• **Recorded data**:
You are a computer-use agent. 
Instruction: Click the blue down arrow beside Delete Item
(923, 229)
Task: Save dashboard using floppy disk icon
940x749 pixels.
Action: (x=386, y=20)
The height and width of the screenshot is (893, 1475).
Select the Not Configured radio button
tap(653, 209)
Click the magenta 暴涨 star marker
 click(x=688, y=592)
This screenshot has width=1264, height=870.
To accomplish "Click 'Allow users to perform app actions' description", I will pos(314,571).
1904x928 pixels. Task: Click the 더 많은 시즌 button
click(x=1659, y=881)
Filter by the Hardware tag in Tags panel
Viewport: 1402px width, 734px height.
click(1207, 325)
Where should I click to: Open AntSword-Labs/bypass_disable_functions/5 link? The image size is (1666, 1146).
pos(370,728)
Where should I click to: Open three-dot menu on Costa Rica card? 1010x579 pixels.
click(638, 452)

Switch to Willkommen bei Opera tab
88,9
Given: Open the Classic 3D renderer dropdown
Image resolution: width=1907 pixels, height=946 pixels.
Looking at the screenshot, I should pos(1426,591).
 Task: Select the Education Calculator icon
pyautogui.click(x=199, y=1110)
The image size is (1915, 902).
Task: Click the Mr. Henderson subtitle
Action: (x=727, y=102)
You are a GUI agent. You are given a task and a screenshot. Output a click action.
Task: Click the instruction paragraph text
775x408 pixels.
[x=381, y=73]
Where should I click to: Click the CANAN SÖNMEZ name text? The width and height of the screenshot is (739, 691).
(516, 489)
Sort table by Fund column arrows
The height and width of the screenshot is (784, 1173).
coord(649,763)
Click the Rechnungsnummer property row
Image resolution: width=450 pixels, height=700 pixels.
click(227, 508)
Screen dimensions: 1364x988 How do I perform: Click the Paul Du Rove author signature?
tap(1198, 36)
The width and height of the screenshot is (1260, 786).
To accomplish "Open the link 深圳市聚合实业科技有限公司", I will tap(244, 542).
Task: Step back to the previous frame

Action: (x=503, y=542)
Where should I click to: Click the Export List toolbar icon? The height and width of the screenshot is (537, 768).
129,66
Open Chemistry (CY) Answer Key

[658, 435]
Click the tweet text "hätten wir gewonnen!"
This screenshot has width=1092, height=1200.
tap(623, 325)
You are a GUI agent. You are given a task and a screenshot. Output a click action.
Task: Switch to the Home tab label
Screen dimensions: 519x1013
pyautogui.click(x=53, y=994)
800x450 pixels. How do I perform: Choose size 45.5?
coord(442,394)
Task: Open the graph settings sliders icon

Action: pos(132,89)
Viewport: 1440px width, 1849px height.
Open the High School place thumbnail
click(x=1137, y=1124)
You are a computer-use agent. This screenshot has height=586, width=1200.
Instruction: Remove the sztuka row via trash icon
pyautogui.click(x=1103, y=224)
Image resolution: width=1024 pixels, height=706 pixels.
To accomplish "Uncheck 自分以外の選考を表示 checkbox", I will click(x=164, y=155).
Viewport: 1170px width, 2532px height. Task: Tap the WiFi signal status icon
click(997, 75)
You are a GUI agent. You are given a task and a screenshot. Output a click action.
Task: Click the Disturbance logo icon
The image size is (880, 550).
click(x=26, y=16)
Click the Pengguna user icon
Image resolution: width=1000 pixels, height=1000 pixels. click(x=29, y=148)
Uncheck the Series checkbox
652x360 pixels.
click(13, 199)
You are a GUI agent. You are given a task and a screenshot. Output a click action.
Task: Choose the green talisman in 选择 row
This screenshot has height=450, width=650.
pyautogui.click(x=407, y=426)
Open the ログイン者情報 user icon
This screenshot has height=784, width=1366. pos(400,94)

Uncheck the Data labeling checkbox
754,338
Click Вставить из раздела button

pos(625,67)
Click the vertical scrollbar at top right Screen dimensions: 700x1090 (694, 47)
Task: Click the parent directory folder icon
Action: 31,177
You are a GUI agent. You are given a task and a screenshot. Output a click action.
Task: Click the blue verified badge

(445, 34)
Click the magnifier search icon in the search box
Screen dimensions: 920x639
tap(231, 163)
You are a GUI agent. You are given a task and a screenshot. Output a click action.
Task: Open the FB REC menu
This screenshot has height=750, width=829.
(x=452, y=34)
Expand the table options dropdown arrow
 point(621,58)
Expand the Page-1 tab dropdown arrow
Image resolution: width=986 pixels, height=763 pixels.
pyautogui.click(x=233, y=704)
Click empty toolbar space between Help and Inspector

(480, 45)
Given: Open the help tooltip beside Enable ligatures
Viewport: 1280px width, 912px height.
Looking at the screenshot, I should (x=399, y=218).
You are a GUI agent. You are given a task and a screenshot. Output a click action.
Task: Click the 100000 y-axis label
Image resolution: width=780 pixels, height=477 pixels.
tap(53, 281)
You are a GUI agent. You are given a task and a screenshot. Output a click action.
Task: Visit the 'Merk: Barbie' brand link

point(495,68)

• **Work order**: Your answer should consist of copies of the lines above that include the string "accomplish".

• **Exercise solution**:
To accomplish "Click 'Allow users to perform app actions' description", I will pos(314,571).
To accomplish "Open the link 深圳市聚合实业科技有限公司", I will tap(244, 542).
To accomplish "Uncheck 自分以外の選考を表示 checkbox", I will click(x=164, y=155).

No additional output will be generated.